■ TEXT FOR ANALYSIS:
- - - - -

No CrossRef data available.
Published online by Cambridge University Press: 07 January 2025
In recent years, large language models (LLMs) have emerged as powerful tools in natural language processing, presenting diverse opportunities across various sectors. In this context, the Agency for Health Quality and Assessment of Catalonia (AQuAS) is actively investigating how LLMs can enhance the development of health technology assessment (HTA) reports.
To assess the potential of LLMs in the development of HTA reports, our initial step involved a comprehensive review of technical literature to understand the functionalities of existing LLM tools. This effort was followed by a systematic identification of specific HTA report development tasks that these models could potentially facilitate. We then rigorously evaluated the performance of these tools in executing the delineated tasks, with a focus on meticulously recording the applied prompts and areas of high and low effectiveness, alongside any encountered errors and identified risks.

- - - - -

■ RECORD EXCERPTS:
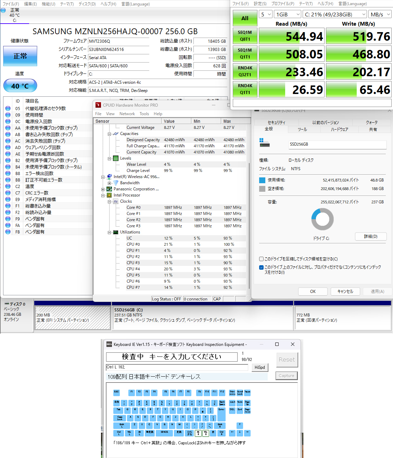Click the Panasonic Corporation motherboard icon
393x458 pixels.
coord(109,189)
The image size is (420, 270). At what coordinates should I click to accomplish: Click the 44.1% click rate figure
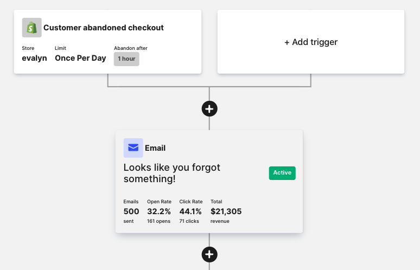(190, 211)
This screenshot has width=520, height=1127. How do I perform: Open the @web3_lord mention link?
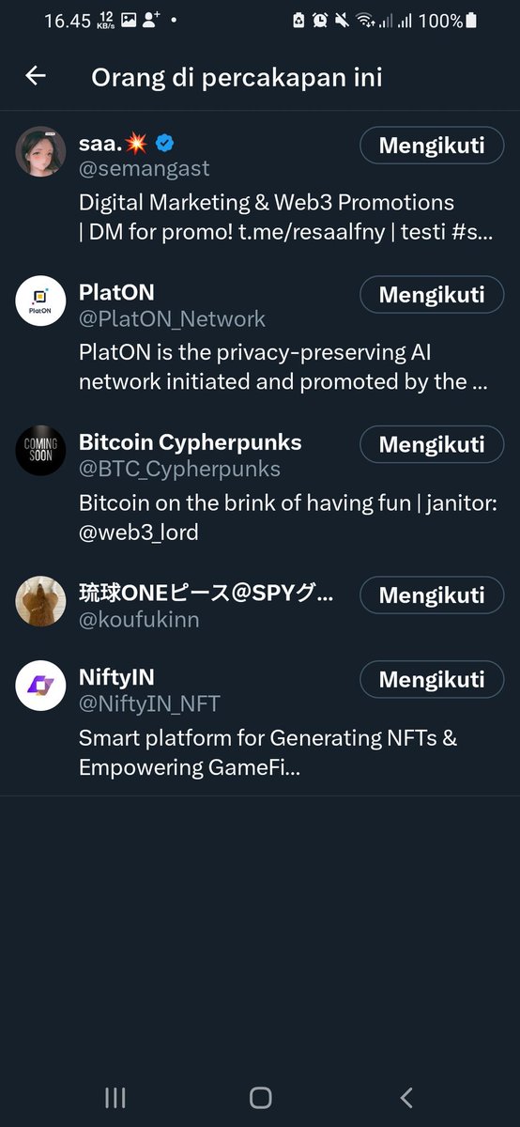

- - - - -

Extend the abstract on large language models in health technology assessment, starting after its final sentence. The material above comes from a separate source and is unrelated to the abstract on large language models in health technology assessment.

■ TASK RESPONSE:
Among a range of commercial tools, ChatGPT and Microsoft Copilot were selected for exploration due to their accessibility, ease of use, and versatility. Both tools demonstrated acceptable performance in certain tasks (e.g., data extraction), while their efficacy was notably lower in others (e.g., information search). Additionally, a range of risks requiring mitigation were identified (e.g., hallucination or authority bias). Consequently, we drafted a proposal for an internal guide with directives for the technical staff of the HTA unit on utilizing these two tools. Additionally, we constituted a working group.
LLMs have emerged as promising tools in the field of HTA. Over the past months, AQuAS has been investigating the potential of these models to improve the HTA report development process, targeting enhanced efficiency and improved quality. This exploration has led to the identification of numerous opportunities and associated risks within this innovative application.